--- Task inputs ---

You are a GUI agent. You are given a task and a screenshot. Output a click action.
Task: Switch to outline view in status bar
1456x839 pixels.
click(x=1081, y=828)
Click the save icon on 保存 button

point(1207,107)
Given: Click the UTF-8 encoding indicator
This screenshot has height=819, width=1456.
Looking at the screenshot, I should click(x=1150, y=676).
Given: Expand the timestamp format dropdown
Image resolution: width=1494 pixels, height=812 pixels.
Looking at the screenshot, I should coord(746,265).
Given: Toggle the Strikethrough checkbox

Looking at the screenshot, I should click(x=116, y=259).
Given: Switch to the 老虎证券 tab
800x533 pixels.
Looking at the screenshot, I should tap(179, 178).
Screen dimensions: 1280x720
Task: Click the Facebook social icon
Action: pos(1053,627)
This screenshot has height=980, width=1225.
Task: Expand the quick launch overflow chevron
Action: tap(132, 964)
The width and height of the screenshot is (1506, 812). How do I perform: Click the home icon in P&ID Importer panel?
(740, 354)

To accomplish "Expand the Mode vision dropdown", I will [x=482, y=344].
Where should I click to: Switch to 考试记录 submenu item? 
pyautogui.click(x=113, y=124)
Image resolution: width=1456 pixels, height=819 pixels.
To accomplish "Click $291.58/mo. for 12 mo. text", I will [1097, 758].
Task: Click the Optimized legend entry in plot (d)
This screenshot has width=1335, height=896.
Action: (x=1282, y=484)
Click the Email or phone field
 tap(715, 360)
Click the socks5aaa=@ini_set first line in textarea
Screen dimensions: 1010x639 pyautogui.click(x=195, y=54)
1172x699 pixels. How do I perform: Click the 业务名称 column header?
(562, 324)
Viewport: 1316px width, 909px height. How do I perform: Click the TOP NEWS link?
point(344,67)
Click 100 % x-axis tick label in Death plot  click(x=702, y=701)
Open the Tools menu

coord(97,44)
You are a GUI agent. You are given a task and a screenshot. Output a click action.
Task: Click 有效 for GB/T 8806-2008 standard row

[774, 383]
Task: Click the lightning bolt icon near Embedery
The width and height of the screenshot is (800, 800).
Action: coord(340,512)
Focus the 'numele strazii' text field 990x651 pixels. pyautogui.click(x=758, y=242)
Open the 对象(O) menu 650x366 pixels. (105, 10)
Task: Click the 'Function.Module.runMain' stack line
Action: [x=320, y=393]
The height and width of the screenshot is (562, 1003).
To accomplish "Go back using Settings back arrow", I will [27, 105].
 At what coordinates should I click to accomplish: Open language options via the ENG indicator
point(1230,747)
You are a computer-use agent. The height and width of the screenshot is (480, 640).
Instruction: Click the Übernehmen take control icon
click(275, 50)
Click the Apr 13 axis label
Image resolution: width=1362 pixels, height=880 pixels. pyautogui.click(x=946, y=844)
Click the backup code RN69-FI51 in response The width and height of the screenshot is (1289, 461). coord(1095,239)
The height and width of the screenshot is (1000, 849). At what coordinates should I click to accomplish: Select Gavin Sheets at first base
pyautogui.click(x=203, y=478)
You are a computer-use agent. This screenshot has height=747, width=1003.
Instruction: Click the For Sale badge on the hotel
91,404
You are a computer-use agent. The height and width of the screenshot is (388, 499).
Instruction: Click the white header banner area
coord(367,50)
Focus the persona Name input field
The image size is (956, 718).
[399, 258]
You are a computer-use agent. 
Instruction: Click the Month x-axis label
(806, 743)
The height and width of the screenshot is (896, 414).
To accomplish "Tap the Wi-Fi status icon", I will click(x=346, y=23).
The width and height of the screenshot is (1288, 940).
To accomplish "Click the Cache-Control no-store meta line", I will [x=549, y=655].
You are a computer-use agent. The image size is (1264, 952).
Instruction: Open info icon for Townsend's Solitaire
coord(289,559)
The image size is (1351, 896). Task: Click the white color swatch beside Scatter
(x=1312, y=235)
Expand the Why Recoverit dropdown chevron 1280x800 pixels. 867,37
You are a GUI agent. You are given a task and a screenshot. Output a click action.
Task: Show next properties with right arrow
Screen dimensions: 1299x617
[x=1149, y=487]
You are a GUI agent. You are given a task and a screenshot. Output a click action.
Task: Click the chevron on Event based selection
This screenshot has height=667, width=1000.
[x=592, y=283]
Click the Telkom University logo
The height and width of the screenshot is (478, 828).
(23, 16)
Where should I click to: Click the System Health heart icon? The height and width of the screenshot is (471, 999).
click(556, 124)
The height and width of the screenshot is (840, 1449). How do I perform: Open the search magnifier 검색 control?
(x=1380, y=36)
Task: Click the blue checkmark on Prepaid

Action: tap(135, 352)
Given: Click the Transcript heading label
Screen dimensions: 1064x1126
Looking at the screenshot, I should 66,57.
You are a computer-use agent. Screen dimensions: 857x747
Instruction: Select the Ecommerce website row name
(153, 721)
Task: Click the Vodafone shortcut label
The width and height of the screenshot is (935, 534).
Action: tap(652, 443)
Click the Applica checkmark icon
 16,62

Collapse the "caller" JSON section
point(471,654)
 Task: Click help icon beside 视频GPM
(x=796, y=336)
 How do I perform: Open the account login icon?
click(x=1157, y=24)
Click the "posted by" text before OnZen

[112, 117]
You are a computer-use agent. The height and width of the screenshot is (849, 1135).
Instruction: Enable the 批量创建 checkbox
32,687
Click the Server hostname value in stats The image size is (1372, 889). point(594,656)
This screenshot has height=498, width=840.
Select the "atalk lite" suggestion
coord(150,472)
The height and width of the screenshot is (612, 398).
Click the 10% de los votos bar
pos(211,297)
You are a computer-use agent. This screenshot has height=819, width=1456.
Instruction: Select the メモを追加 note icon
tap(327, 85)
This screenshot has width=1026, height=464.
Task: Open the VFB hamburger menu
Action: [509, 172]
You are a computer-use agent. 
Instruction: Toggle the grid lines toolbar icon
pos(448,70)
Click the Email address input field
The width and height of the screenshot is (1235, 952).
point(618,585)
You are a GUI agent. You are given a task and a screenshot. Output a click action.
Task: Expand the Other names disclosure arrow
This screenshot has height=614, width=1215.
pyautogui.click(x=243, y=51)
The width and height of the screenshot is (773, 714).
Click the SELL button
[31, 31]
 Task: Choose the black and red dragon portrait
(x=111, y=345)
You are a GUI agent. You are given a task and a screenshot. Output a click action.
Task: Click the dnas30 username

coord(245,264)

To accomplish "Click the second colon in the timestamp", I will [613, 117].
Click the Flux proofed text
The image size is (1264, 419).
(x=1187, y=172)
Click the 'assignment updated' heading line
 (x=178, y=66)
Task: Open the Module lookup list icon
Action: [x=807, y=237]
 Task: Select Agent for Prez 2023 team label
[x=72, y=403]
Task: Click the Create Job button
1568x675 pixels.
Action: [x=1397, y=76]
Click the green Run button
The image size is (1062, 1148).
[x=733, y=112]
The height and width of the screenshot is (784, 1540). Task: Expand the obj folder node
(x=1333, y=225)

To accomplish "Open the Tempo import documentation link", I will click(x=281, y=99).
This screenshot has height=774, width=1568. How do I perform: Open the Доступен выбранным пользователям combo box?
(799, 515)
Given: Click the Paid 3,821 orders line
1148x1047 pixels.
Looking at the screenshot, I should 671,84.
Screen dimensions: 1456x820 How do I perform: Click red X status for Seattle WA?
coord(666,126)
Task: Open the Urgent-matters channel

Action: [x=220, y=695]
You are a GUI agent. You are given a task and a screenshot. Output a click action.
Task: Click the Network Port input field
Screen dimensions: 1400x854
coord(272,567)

--- Requirements ---
Copy out, unchanged, the part of the entries above that opens with the line containing "Click the Flux proofed text" and closes with the line containing "[x=72, y=403]", including both of those lines.

--- Worked solution ---
Click the Flux proofed text
The image size is (1264, 419).
(x=1187, y=172)
Click the 'assignment updated' heading line
 (x=178, y=66)
Task: Open the Module lookup list icon
Action: [x=807, y=237]
 Task: Select Agent for Prez 2023 team label
[x=72, y=403]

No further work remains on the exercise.